Nudity on film has been a hot topic, a major topic, a controversial topic ever since cameras first started rolling. Even back in the beginning of motion pictures, on screen nudity was a big deal. The debate rages on and now will be studied more in-depth with a new documentary titled Skin: A History of Nudity in the Movies.
The documentary, while closely examining the history of nudity, is not about porn. This covers the mainstream movie and when nudity on film began, how it was banned, and then how it was finally okay again to show some skin. And as you can see in the trailer below, there are many actors and actresses who have an opinion.
The list of those who have contributed their bare assets to film is long. As some reveal in the trailer, if it wasn’t for their nudity, they may not have had a career at all. But the documentary also promises to look at the double standard of nudity on film.
Why is it okay for women to reveal all when it isn’t proper for men? Both Shannon Elizabeth (American Pie) and Mariel Hemingway (Star 80) state their willingness to go full nude boosted their career but should they have been in that position where nudity was the ultimate factor?
The Hays Code, or the Motion Picture Production Code, was set forth by Will H. Hays and set guidelines for movie producers and production companies in what was acceptable and not acceptable to be shown on the movie screen. From 1934 through 1968, the code was strictly enforced, most notably by Joseph Breen, who had been appointed by Hays to monitor all movies coming out of Hollywood. In fact, the very first instance of the Hays Code coming into play was back in 1934 in the movie Tarzan and His Mate. In it, filmmakers used a body double for actress Maureen O’Sullivan for the few brief nude scenes in the movie. Those were edited out.
The Hays Code was kept intact until 1968, though the previous few years it began to get a little lax. It was in 1968 that the code was removed for the MPAA film rating system, which is now how we rate movies (G, PG, PG-13, R, X, and NC-17). But until that time, Hollywood and its filmmakers had to get creative in finding ways around the code while still being able to give audiences what it wanted to see.
Also, of note, it will be interesting to see if the documentary tackles the MeToo Movement and its effects on today’s actresses and their thoughts concerning nudity on film. Does the sexual-abuse allegations brought to light by many high-profile actresses against producer Harvey Weinstein play any part in actresses deciding to bare it all in front of the camera.
One thing for sure, the documentary looks to include the opinion of many high-profile stars and the films where they removed their clothing. The trailer shows actors such as Eric Roberts, the aforementioned Shannon Elizabeth and Mariel Hemmingway, Sean Young and Malcolm McDowell, who along with big names such as Helen Mirren, Peter O’Toole, and Sir John Gielgud starred in one of the most infamous main-stream nudity/sex filled movies of all time, Caligula.
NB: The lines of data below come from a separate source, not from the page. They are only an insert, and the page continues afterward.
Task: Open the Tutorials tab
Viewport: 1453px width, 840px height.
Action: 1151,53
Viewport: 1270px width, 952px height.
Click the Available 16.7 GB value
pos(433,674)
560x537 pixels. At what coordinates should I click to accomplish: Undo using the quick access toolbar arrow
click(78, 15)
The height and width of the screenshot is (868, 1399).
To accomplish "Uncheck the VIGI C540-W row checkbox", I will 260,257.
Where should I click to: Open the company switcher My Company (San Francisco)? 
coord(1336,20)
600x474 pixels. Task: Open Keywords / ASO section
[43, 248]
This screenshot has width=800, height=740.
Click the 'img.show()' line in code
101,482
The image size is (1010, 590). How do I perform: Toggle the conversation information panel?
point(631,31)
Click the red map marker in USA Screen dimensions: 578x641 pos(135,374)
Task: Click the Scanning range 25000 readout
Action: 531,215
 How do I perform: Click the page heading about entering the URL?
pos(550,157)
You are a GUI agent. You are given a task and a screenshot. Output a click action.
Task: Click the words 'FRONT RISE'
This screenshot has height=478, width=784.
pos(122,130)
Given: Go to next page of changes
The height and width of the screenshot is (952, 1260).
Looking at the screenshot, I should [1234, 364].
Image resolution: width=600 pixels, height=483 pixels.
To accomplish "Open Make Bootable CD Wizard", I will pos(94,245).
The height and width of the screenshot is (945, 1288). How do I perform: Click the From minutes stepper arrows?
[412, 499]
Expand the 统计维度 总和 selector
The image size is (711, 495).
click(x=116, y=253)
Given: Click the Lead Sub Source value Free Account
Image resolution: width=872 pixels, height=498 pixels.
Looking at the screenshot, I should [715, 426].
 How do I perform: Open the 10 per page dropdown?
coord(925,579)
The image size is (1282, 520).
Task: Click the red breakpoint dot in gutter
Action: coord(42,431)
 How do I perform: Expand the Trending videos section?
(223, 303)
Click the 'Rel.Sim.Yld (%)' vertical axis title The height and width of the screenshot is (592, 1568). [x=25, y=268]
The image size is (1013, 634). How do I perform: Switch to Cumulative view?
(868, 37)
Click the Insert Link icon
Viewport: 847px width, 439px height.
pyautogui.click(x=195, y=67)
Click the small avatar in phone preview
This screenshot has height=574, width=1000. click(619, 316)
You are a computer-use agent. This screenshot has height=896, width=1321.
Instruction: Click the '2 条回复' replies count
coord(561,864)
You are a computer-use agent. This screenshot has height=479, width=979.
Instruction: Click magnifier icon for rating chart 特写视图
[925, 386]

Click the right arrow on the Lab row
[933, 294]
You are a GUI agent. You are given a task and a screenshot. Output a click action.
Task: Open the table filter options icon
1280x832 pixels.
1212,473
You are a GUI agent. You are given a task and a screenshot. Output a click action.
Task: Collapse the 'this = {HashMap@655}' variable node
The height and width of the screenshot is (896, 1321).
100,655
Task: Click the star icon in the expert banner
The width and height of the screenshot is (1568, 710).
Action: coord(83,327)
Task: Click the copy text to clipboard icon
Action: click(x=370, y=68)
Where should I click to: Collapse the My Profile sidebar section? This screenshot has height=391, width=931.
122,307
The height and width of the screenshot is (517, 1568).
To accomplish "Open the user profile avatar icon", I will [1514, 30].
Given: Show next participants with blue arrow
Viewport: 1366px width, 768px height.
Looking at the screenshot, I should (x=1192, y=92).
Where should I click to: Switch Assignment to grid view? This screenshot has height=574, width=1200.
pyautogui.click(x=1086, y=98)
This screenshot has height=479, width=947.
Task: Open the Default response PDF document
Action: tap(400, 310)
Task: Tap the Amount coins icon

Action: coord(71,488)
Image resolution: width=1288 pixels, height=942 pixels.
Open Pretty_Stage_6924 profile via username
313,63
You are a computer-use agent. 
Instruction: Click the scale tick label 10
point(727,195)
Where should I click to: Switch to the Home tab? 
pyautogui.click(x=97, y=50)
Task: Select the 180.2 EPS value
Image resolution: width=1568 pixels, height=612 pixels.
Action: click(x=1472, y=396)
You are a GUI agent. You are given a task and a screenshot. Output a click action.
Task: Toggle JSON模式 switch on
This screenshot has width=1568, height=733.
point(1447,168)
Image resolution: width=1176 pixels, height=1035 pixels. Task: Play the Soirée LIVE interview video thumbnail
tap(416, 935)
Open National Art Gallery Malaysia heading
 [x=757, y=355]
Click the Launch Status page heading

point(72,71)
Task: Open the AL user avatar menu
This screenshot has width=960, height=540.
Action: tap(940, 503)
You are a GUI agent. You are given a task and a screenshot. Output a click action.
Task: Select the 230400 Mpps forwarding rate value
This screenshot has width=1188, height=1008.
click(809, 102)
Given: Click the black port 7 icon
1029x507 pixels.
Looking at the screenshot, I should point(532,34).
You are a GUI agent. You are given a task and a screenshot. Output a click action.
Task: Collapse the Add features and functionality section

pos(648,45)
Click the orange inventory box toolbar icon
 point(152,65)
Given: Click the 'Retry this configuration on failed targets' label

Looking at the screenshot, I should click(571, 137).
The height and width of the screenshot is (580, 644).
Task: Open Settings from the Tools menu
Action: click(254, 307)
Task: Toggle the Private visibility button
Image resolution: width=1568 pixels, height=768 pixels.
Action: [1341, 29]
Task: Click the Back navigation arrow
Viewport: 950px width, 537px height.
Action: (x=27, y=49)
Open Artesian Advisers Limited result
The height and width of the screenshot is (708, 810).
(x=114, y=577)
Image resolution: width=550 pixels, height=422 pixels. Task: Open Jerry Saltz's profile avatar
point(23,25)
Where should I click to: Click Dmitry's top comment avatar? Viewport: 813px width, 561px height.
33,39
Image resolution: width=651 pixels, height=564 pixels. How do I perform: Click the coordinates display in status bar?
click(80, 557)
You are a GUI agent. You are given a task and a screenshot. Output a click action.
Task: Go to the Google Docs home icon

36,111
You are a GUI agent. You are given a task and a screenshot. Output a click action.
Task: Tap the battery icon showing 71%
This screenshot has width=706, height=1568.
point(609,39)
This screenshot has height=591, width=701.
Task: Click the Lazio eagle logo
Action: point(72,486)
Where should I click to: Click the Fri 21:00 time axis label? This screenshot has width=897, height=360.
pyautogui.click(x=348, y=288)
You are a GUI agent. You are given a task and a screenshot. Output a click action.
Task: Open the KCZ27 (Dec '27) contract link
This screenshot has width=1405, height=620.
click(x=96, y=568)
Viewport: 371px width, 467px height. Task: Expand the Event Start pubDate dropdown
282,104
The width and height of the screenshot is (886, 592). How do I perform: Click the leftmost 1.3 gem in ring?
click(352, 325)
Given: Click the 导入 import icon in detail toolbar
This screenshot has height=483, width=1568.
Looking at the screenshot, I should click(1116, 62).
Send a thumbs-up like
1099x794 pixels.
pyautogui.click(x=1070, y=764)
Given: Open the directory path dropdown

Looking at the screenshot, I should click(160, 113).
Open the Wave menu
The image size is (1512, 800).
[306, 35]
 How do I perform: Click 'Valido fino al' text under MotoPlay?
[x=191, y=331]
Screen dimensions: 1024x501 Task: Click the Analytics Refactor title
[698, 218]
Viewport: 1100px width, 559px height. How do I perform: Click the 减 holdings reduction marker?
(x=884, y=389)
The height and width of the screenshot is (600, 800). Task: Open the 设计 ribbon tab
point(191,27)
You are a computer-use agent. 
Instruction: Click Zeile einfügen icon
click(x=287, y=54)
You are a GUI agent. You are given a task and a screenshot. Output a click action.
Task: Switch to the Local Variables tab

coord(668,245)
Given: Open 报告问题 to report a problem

Caligula was noted for Penthouse magazine founder Bob Guccione, whose desire was to film an explicit adult film with mainstream actors, taking actual porn stars and filming the explicit scenes without telling the mainstream actors. He then edited in these scenes and the rest, they say, is mainstream movie history.
The documentary Skin, which looks to be an interesting view on film nudity, will be released On Demand beginning August 18.